Ketimpangan pendidikan di Indonesia masih terjadi, khususnya di wilayah pelosok desa. Gedung sekolah yang tidak layak, fasilitas yang kurang memadai, serta kurangnya pengajar membuat anak-anak yang tinggal di pedalaman tidak mendapatkan pendidikan yang cukup untuk mengasah kemampuan yang dimiliki.
Hal itu juga yang dilihat oleh Andi Mey Kumalasari, pencetus Sokola Kaki Langit, saat mengunjungi temannya di dusun Umpungeng, Kabupaten Soppeng, Sulawesi Selatan.
Mey melihat bahwa pendidikan di sana cukup tertinggal, bahkan gurunya pun tidak ada. Dari keresahan itu, Mey berpikir bagaimana caranya agar ia bisa membantu anak-anak di sana. Berangkat dari situ, Mey bersama teman-temannya pun berpikir untuk mendirikan Sokola Kaki Langit (SKL). Pemikiran tersebut pun direalisasikannya pada 2015.
Sebenarnya, SKL dibentuk pada 28 Desember 2014. Namun, perekrutan volunter secara masif baru dilakukan pada 2015. Dari situ, SKL mendapatkan banyak respons positif.
Pada awalnya, pencetus SKL itu hanya mengajak teman-temannya untuk mengunjungi dusun Umpungeng. Kemudian ia mulai menambah sukarelawan lewat promosi mulut ke mulut dan membagikan brosur karena pada masa itu internet belum marak seperti saat ini.
Struktur kepengurusan SKL hampir sama dengan struktur yang dimiliki oleh organisasi pada umumnya, hanya penamaannya saja yang berbeda. Hal ini dijelaskan oleh demisioner Kepala Sokola (Kepsok) SKL, Dewi Utari.
“Orang biasanya taunya pengurus, kalo di SKL itu disebut perangkat. Jadi di perangkat itu ada kakak sosmed, kakak bendahara, kurikulum, ada kayak donasi, jadi sebenarnya kurang lebih sama dengan struktural organisasi yang lain cuma namanya aja yang beda,” jelasnya saat diwawancarai, Selasa (20/02).
Dewi memberi tahu bagaimana SKL menargetkan wilayah desa yang akan disinggahi. Pada akhir tahun, biasanya Koordinator Lapangan (Korlap) akan melakukan ekspedisi ke beberapa tempat berdasarkan informasi yang diterima. Dari situ mereka akan melakukan observasi dan melihat kesesuaian desa dengan kriteria yang ada.

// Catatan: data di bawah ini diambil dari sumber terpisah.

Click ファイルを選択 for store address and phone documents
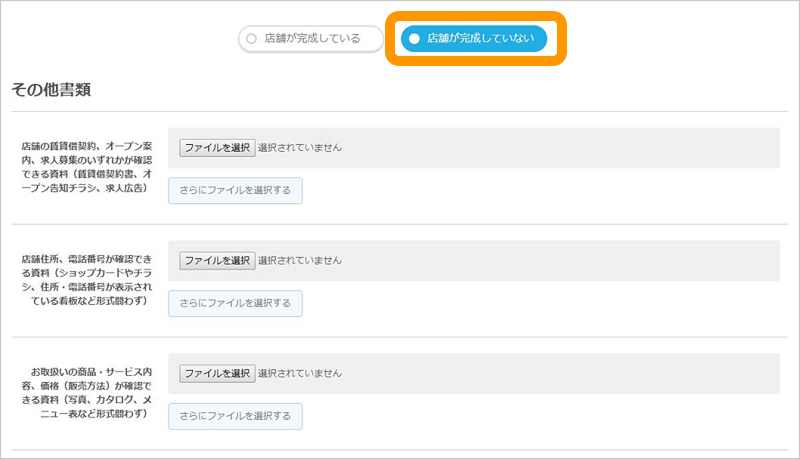 click(217, 260)
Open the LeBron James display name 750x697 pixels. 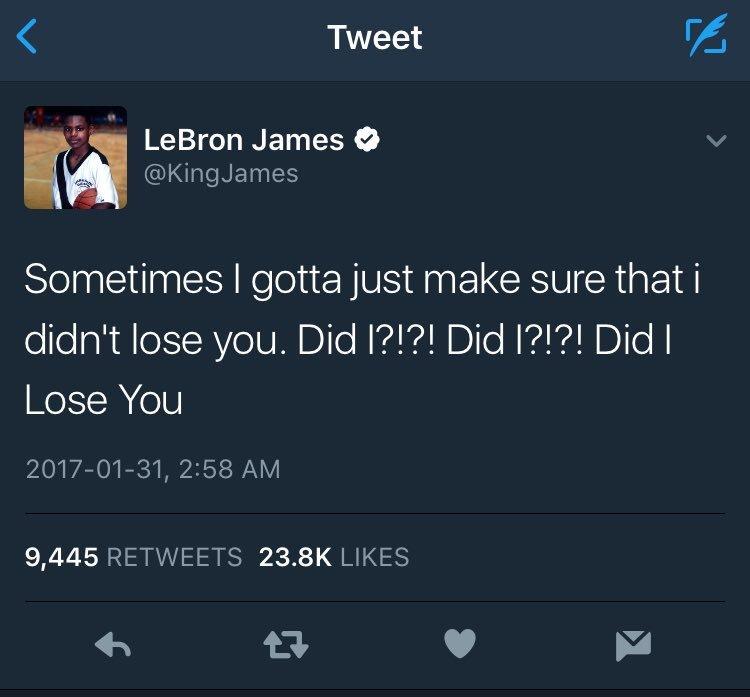click(244, 140)
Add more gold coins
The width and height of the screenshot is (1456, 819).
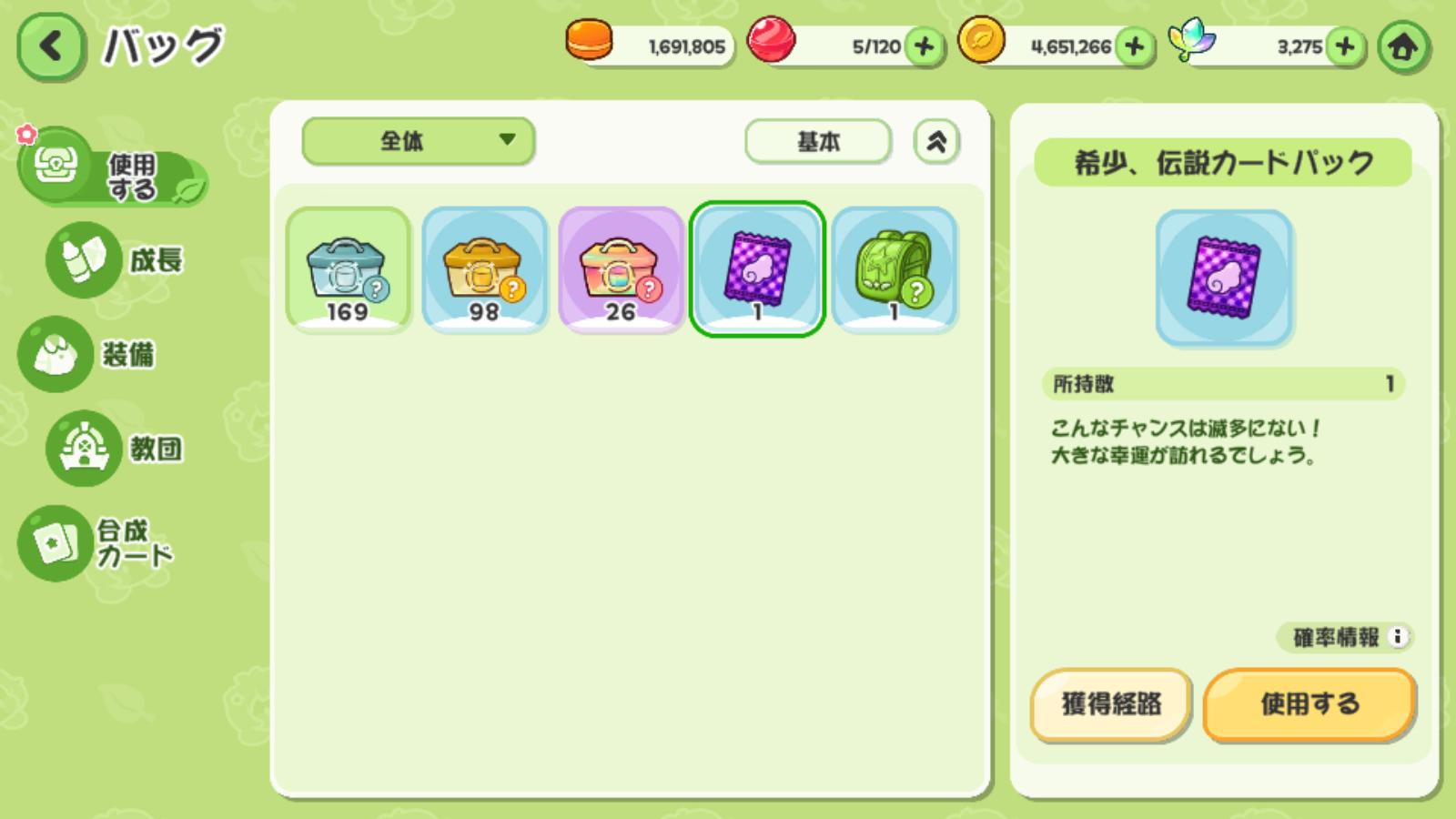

Beberapa kriteria yang diobservasi yakni jarak tempuh dari Makassar ke lokasi, kendaraan apa saja yang bisa digunakan, berapa lama harus berjalan kaki, kondisi penghasilan masyarakat di sana, dan sebagainya.
Setelah lokasi ditentukan, SKL akan membuka perekrutan sukarelawan baru untuk terjun mengajar ke sana. Biasanya, kegiatan akan dilakukan selama lima hari, dua hari digunakan untuk perjalanan sampai ke sana, dan tiga hari sisanya untuk mengajar.
Biasanya, sukarelawan akan mengajar setelah pendidikan formal telah usai. Pelajaran yang diajarkan juga beragam, ada kelas senam dan agama di hari Jumat, upacara di hari Sabtu, ada pula pelajaran minat dan bakat yang disesuaikan dengan kegemaran anak-anak.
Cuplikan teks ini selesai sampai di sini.